Yazılı görev A >>
Aşağıdaki kaynak metne göre şu ifadelerin her biri için evet ya da hayır deyin ve kararı belirleyen sözleri metinden aynen alıntılayın: (i) Anlatıcı, doktora hesabının ne olacağını sordu. (ii) Doktorun cevabından sonra anlatıcının içi rahatladı. (iii) Anlatıcı o zamana kadar doktora alışkın biriydi.
Yazılı görev B >>
Aşağıdaki kaynak metinde doktor, yapılan işlerin ücreti sorulduğunda ne cevap veriyor?

Kaynak metin >>
★ ★ ★ ★

Mustafa Cilasun
Kayıtlı Kullanıcı
- Katılım
- 22 Haz 2007
- Mesajlar
- 4,488
- Tepki puanı
- 1
- Puanları
- 0
- Yaş
- 67
- Konum
- Kayseri
- Web Sitesi
- www.facebook.com
Naçarlığın beyinle ilişiği!
Naçarlığın beyinle ilişiği!
Çok acı çekmiştim, aynı acıyı tekrar yaşamamak için her ne gerekiyorsa durmayın lütfen başlayın ve dişlerime çeki düzen verin dedim.
Ama bu arada yapılan işlerin ücretini çok merak ediyordum ve nihayet dayanamadım doktora hesabımın ne olacağını sordum? Doktor gayet rahat bir şekilde önemli değil, gereken ikram neyse yaparız dedi, fakat yinede içim hiç rahat değildi.
Çünkü ben o vakte kadar doktora alışkın birisi değildim, hamdolsun turp gibiydim, tuttuğumu duramaz alaşağı ederdim.

★ ★ ★ ★

Sağlanan materyal >>
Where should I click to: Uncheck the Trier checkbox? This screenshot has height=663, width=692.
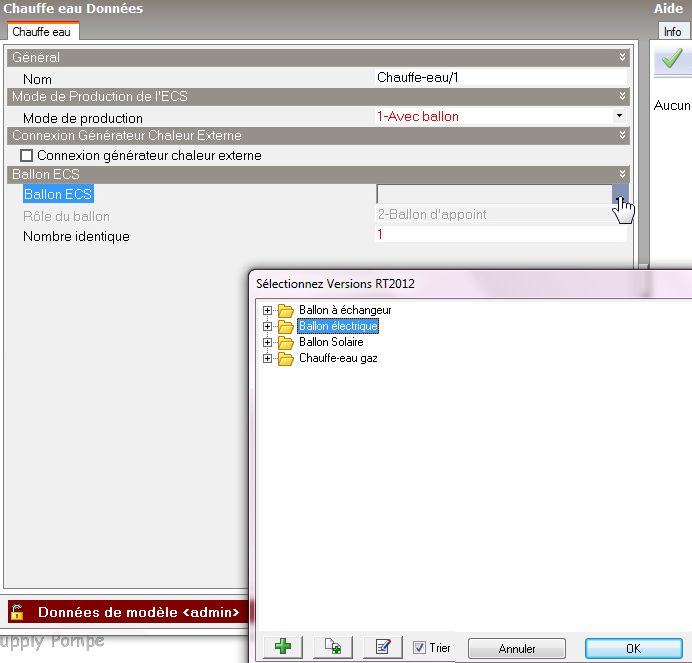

★ ★ ★ ★

Nihai yanıt A >>
(i) Evet: "doktora hesabımın ne olacağını sordum"
(ii) Hayır: "fakat yinede içim hiç rahat değildi"
(iii) Hayır: "ben o vakte kadar doktora alışkın birisi değildim"

Nihai yanıt B >>
Doktor, bunun önemli olmadığını, gereken ikram neyse yapacaklarını söylüyor.